Instructions for the task:
Lines with "London": state how many there are in the records below, and nothing else.

· · · ·

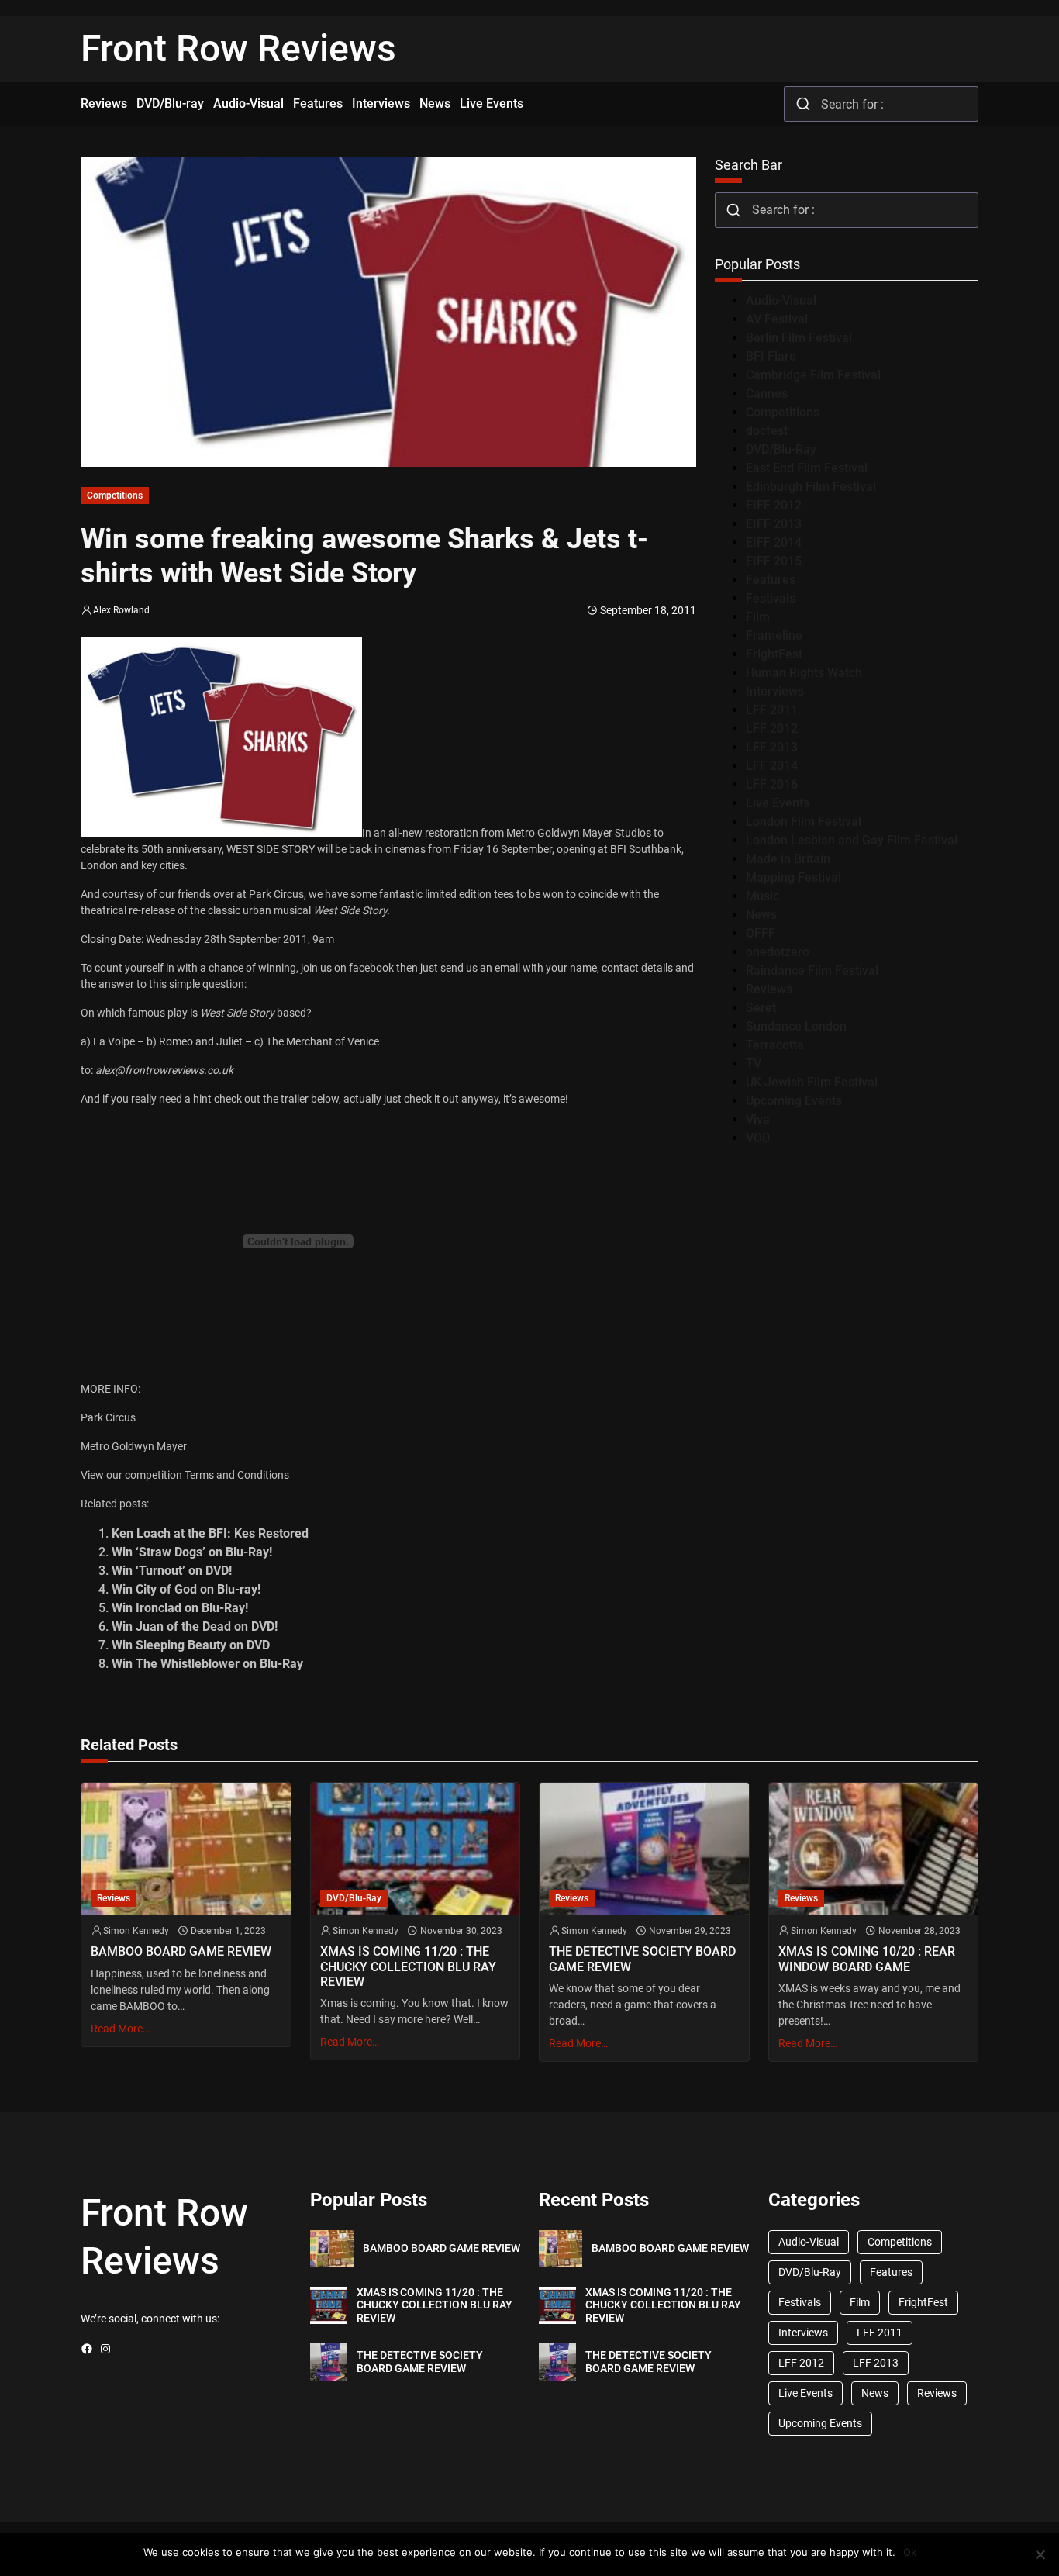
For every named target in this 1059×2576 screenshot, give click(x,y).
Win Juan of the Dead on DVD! (195, 1626)
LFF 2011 (772, 710)
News (761, 914)
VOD (758, 1138)
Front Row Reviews (238, 48)
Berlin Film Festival (799, 337)
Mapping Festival (793, 877)
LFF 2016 (772, 784)
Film (758, 616)
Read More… (120, 2028)
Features (770, 579)
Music (762, 896)
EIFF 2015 (774, 561)
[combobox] (881, 104)
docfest (767, 430)
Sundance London (796, 1026)
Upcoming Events (794, 1100)
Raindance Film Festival (812, 970)
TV (753, 1063)
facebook (371, 968)
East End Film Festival (807, 468)
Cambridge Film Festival (813, 375)
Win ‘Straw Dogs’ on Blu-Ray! (192, 1552)
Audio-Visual (781, 300)
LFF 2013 (772, 747)
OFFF (760, 933)
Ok (909, 2552)
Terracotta (775, 1045)
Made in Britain (788, 858)
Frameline (774, 635)
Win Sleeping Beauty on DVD (191, 1645)
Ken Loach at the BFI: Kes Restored (210, 1533)
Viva (758, 1119)
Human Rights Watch (804, 672)
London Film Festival (803, 821)
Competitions (115, 495)
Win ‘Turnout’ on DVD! (172, 1570)
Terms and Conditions (237, 1475)
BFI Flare (771, 356)
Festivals (770, 598)
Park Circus (108, 1417)
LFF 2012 (772, 728)
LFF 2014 (772, 765)
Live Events (777, 803)
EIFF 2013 (774, 523)
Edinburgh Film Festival (811, 486)
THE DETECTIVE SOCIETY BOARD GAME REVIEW (642, 1958)
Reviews (769, 989)
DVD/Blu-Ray (781, 449)
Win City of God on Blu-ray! (186, 1589)
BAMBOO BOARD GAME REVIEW (181, 1951)
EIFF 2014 (774, 542)
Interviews (775, 691)
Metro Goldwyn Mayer (134, 1446)
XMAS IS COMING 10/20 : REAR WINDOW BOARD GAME (866, 1958)
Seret (761, 1007)
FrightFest (774, 654)
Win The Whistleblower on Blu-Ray (207, 1663)
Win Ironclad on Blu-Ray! (180, 1608)
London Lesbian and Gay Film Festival (851, 840)
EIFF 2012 (774, 505)
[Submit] (803, 104)
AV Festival (777, 319)
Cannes (767, 393)
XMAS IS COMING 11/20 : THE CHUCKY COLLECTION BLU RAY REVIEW (408, 1966)
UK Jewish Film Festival (812, 1082)
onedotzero (777, 951)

· · · ·

Completed exercise:
3